Vertiefen will das kleine, aber ungemein ambitionierte Festival seine intensive Auseinandersetzung mit dem zeitgenössischen Film zukünftig mit einer weiteren Programmsektion, die unter dem Titel „Kaleidoskop“ außer Konkurrenz, aber dafür in völliger spielerischer Freiheit das Kino in seiner ganzen Kraft und Lebendigkeit auszuloten versucht: Von den visuellen Feuerwerken des österreichischen Experimentalfilmers Siegfried A. Fruhauf zu einer Dokumentation über ein japanisches Damenvolleyballteam in den Sechzigern (The Witches of the Orient) bis hin zu Mona Fastvolds sinnlich-verführerischer Historienromanze The World to Come und The Deer, einem der großen Klassiker des iranischen Kinos aus der Zeit vor der Islamischen Revolution, ist zumindest in diesem Jahr alles dabei.

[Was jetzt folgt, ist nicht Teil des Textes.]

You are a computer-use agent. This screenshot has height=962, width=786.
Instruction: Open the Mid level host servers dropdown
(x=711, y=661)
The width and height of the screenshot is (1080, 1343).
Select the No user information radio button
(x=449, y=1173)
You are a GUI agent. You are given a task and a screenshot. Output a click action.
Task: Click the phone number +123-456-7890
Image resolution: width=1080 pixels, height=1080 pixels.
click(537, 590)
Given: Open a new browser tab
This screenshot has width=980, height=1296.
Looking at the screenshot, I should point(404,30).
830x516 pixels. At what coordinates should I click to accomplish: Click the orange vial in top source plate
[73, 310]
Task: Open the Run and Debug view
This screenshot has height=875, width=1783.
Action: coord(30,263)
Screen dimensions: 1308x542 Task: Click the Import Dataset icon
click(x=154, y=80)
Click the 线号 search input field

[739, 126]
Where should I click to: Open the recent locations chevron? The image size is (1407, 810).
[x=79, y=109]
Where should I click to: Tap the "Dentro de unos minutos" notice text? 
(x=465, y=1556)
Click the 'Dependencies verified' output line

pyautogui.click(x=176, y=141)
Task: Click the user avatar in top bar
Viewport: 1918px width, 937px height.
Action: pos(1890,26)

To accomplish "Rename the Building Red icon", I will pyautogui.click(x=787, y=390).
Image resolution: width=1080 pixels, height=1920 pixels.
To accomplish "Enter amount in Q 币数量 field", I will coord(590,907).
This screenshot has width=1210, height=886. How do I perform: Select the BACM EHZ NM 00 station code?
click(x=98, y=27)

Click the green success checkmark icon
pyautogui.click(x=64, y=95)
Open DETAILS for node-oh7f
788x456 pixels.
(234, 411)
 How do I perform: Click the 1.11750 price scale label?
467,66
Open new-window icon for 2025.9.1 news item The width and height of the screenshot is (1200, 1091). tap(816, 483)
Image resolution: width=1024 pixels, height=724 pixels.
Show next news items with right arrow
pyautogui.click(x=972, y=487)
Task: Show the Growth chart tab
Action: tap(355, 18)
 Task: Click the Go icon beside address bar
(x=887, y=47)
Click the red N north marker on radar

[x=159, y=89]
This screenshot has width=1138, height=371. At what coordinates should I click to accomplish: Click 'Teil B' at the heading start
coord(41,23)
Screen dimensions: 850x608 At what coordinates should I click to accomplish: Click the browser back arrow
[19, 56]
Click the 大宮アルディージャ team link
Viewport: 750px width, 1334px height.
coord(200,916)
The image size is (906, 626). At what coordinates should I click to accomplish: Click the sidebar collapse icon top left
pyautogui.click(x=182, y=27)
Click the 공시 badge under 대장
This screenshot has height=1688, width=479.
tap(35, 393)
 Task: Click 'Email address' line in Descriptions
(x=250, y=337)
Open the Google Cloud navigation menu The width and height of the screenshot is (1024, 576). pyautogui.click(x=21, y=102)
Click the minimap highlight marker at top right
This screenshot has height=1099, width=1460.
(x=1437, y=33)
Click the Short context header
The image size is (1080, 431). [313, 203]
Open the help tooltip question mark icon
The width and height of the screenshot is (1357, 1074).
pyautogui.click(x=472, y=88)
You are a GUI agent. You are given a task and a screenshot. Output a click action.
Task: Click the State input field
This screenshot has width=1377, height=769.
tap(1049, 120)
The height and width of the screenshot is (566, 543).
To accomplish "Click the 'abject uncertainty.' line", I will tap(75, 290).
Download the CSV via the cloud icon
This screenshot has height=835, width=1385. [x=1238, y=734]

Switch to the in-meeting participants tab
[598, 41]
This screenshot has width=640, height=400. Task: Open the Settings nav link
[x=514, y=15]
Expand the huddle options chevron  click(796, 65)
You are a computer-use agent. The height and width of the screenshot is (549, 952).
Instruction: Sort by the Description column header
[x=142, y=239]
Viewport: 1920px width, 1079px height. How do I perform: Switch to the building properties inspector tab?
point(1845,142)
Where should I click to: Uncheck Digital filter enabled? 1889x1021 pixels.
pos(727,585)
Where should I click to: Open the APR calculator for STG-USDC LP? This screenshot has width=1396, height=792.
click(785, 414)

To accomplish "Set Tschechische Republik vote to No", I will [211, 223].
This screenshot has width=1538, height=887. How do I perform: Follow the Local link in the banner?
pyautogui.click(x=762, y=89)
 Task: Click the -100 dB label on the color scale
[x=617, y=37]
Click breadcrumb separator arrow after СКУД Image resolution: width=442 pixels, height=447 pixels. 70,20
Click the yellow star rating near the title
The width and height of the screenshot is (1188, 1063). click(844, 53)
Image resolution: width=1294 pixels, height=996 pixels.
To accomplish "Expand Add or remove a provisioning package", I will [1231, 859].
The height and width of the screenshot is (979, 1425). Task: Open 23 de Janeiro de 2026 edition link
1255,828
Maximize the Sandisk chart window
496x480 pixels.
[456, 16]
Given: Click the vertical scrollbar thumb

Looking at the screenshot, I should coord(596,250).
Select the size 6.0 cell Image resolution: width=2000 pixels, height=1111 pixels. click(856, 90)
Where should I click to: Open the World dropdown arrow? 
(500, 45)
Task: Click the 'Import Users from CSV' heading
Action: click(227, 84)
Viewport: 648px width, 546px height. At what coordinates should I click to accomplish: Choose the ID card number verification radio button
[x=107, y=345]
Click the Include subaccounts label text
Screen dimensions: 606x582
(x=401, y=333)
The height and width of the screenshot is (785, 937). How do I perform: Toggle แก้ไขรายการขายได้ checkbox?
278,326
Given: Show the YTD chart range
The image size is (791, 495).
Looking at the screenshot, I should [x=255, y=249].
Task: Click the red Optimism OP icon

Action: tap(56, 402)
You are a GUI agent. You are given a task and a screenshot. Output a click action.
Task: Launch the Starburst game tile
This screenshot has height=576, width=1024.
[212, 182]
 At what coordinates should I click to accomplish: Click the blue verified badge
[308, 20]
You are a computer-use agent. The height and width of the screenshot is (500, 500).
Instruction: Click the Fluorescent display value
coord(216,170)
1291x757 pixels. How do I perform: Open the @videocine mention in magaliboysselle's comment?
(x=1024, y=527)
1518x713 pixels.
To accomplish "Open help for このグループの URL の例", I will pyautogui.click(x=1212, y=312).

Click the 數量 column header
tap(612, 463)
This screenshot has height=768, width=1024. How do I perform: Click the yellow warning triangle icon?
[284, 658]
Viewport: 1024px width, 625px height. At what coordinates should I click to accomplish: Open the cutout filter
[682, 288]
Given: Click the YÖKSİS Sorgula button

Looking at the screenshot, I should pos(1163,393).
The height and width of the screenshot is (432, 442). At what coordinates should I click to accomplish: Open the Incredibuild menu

Eine zweite Werkschau stellt das intime Spannungsverhältnis zwischen persönlicher Erinnerung, Heimat und Geschichte im Schaffen des libanesischen Künstlerpaares Joana Hadjithomas und Khalil Joreige in den Vordergrund, während der Archivfilm-Experte Bill Morrison das Festival zum Jubiläum mit einer bezaubernden Deckenprojektion beschenkt, die einen weißen Fleck auf einem beschädigten 35mm-Print von Miloš Formans bittersüßer Romanze Die Liebe einer Blondine ungeniert mit den Figuren im Film tanzen lässt. Doch das Beste kommt wie immer am Schluss: Am Samstagabend findet die Schweizer Premiere von Dominik Grafs famoser Kästner-Verfilmung Fabian oder Der Gang vor die Hunde statt, die das Festival ebenfalls außer Konkurrenz präsentiert. Im Rahmen der feierlichen Preisverleihung am 20. Juni im Stadtkino Basel wird der große deutsche Autor und Regisseur für sein außergewöhnliches Werk mit dem Bildrausch-Ring für visionäres Filmschaffen geehrt. Vor ihm hat bisher nur der US-amerikanische Kino-Querdenker Paul Schrader diese wertvolle Auszeichnung erhalten.